EXERCISE AIM
Look through the material below. Return exactly the lines from the one with "Given: Switch to the Tor log tab" through the one with "Given: Delete the", both included.

INFORMATION SHOWN
=====

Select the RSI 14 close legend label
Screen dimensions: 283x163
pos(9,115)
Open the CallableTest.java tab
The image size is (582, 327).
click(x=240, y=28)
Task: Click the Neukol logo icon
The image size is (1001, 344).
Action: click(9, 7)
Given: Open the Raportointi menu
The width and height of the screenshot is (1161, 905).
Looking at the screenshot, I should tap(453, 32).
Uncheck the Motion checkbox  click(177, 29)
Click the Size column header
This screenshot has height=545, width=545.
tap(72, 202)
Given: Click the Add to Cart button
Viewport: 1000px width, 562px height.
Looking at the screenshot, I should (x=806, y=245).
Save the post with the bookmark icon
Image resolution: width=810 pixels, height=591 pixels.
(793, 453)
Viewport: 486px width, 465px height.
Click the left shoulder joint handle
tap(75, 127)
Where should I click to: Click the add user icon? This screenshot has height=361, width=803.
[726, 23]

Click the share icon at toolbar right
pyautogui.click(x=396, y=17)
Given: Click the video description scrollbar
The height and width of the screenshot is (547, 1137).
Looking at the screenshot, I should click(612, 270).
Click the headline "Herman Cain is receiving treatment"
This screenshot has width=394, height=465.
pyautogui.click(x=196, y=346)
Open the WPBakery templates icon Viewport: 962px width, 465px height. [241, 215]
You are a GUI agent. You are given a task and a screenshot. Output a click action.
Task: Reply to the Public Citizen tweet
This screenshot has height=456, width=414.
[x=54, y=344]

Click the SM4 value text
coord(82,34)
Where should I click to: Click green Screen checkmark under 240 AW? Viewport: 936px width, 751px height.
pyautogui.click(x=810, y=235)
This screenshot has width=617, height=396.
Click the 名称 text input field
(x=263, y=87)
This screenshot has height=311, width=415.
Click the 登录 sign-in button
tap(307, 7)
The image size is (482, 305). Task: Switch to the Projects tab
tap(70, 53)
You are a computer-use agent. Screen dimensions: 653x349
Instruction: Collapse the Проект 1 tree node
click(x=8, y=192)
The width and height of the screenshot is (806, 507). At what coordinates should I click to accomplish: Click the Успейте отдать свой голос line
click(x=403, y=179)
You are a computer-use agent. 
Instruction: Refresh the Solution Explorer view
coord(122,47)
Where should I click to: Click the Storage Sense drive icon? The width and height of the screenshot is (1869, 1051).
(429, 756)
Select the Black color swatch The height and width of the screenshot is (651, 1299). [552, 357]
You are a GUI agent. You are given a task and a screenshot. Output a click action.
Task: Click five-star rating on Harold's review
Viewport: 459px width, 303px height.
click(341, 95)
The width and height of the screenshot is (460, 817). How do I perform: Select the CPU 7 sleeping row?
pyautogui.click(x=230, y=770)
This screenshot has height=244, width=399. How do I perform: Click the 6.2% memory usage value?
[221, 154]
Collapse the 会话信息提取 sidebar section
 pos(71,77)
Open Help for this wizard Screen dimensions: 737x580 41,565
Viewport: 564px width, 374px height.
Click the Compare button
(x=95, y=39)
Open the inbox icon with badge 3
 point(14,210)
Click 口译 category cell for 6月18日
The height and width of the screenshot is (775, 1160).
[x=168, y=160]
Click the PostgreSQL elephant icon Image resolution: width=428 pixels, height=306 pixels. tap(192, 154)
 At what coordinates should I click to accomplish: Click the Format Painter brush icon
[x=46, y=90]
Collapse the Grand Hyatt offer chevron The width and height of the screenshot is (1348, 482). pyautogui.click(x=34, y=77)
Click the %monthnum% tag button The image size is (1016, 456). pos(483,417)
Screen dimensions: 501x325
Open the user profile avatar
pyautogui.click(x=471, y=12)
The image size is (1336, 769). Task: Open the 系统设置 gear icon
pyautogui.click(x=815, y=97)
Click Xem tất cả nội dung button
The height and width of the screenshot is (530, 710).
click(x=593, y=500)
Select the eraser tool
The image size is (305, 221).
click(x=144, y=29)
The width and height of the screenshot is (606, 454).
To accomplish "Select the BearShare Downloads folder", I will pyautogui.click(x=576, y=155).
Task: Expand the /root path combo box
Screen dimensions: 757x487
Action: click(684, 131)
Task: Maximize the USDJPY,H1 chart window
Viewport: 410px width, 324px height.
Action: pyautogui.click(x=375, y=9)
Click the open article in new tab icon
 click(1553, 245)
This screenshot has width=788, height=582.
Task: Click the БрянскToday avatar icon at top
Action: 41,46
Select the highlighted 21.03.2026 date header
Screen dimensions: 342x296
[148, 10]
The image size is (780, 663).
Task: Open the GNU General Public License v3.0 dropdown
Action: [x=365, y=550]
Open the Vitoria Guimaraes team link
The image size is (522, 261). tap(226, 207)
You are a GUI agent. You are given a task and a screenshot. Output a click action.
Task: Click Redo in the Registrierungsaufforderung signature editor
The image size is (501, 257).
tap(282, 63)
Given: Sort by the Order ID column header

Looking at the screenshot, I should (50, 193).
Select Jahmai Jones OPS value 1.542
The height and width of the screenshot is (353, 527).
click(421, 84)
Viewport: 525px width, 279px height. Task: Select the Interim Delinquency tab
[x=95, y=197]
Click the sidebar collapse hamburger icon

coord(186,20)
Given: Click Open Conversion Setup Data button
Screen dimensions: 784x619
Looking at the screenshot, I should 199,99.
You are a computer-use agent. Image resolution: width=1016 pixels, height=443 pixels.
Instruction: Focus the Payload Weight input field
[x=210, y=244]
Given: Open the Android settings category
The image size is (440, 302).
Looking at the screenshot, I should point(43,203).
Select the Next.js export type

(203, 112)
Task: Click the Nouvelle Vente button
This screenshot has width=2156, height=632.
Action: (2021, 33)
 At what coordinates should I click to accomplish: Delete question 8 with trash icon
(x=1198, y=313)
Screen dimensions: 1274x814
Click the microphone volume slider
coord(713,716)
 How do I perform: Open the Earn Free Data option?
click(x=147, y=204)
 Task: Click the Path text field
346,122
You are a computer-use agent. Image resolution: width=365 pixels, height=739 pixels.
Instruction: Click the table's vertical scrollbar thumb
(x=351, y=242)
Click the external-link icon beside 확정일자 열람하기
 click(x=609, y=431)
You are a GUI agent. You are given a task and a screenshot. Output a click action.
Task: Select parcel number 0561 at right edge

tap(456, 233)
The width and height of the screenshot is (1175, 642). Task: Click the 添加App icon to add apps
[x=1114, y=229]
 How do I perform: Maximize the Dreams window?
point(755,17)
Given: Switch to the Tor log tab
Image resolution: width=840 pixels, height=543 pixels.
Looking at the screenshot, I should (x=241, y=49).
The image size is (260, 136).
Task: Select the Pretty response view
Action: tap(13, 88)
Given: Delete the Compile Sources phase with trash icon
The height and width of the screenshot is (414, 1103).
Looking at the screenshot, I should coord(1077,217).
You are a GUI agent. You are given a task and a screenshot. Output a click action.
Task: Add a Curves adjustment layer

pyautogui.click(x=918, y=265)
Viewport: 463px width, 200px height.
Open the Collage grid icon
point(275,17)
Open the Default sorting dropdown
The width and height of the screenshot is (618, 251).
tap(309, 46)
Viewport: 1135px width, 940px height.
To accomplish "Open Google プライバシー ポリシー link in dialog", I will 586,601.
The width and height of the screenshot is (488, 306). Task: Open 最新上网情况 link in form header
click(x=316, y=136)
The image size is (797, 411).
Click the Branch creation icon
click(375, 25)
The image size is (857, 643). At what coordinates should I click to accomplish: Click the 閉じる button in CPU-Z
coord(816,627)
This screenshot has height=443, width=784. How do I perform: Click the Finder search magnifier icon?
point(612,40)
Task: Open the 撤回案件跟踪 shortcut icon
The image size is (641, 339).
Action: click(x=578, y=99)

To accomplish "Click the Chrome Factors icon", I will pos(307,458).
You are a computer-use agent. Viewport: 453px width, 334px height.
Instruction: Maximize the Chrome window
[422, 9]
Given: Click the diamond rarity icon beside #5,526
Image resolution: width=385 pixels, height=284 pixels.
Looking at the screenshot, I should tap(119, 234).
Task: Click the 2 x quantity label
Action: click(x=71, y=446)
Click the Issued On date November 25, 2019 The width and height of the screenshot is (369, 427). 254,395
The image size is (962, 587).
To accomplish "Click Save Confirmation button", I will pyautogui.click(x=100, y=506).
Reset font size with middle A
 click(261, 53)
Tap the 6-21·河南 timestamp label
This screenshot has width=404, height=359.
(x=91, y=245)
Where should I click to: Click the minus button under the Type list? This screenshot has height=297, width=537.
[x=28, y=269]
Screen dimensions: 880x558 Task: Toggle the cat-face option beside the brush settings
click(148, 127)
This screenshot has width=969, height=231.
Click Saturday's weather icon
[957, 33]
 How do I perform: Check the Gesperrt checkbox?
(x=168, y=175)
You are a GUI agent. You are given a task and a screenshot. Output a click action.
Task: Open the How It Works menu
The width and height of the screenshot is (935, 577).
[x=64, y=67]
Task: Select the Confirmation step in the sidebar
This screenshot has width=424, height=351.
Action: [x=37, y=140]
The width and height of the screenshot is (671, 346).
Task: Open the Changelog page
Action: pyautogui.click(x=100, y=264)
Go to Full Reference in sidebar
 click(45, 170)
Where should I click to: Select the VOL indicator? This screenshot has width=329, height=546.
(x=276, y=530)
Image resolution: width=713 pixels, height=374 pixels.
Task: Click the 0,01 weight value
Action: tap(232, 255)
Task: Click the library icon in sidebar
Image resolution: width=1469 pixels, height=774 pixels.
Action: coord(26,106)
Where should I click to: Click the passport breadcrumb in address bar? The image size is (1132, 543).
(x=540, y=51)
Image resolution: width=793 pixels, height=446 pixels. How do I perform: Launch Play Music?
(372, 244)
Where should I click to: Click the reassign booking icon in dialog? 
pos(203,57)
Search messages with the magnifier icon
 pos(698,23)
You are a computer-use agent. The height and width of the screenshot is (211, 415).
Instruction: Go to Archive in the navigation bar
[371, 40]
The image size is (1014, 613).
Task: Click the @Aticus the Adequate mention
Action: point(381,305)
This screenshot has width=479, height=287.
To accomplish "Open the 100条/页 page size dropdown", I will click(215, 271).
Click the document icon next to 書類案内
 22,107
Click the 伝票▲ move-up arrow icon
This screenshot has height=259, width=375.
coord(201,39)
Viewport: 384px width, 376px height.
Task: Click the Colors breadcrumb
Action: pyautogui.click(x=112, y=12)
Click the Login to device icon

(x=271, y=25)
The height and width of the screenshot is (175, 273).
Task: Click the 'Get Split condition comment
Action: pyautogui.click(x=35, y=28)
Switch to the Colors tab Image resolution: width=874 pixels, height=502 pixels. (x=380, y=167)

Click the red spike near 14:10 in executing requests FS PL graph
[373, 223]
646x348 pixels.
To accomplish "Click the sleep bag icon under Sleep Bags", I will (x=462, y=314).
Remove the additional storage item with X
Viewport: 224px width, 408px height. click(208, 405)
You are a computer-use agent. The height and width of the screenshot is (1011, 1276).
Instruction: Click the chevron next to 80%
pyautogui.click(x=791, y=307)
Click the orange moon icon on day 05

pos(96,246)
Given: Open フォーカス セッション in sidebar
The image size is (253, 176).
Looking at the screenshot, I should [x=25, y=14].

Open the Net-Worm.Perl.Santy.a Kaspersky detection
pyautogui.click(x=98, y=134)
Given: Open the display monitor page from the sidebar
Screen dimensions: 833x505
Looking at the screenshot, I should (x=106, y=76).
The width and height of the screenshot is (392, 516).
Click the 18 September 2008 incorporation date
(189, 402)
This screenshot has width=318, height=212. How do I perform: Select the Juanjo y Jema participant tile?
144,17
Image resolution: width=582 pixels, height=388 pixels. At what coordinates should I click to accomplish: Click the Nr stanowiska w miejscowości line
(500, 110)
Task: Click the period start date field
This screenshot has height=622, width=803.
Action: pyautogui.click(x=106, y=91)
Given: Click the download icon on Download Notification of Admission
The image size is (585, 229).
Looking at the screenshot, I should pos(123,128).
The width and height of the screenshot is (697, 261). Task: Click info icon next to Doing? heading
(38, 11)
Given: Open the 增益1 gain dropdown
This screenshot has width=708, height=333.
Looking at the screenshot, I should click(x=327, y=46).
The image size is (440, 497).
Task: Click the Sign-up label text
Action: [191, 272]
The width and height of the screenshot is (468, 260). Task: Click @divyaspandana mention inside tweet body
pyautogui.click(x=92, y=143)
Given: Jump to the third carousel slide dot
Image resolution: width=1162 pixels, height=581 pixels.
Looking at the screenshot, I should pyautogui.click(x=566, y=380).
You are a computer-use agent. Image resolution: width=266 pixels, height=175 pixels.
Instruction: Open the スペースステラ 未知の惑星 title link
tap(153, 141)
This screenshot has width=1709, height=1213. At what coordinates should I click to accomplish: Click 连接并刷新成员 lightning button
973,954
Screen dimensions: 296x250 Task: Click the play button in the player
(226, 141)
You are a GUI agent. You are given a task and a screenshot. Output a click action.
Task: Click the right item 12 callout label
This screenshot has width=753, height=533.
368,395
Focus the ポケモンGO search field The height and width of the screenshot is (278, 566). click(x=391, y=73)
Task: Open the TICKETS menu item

=====

TASK RESULT
Given: Switch to the Tor log tab
Image resolution: width=840 pixels, height=543 pixels.
Looking at the screenshot, I should (x=241, y=49).
The image size is (260, 136).
Task: Select the Pretty response view
Action: tap(13, 88)
Given: Delete the Compile Sources phase with trash icon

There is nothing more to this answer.